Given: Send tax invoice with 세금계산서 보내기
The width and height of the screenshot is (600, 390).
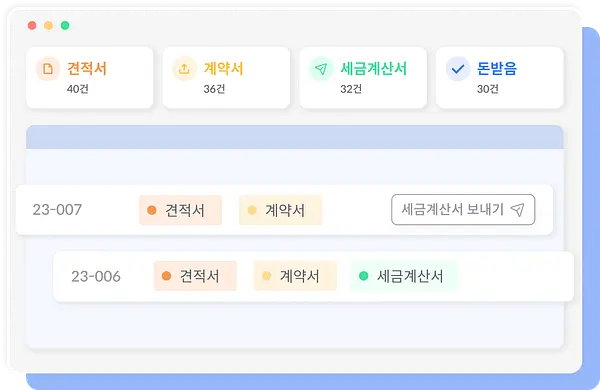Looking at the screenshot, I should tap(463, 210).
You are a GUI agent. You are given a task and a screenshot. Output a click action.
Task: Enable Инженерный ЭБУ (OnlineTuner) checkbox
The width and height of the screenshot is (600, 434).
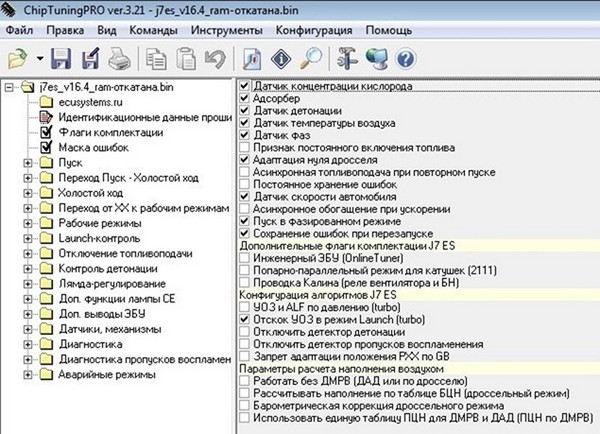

**Exercise objective:** Rewrite the whole listing above as a numbered list with one item per line, dropping any blank lines and leaving out the pictures.

**Task solution:**
1. Given: Send tax invoice with 세금계산서 보내기
2. The width and height of the screenshot is (600, 390).
3. Looking at the screenshot, I should tap(463, 210).
4. You are a GUI agent. You are given a task and a screenshot. Output a click action.
5. Task: Enable Инженерный ЭБУ (OnlineTuner) checkbox
6. The width and height of the screenshot is (600, 434).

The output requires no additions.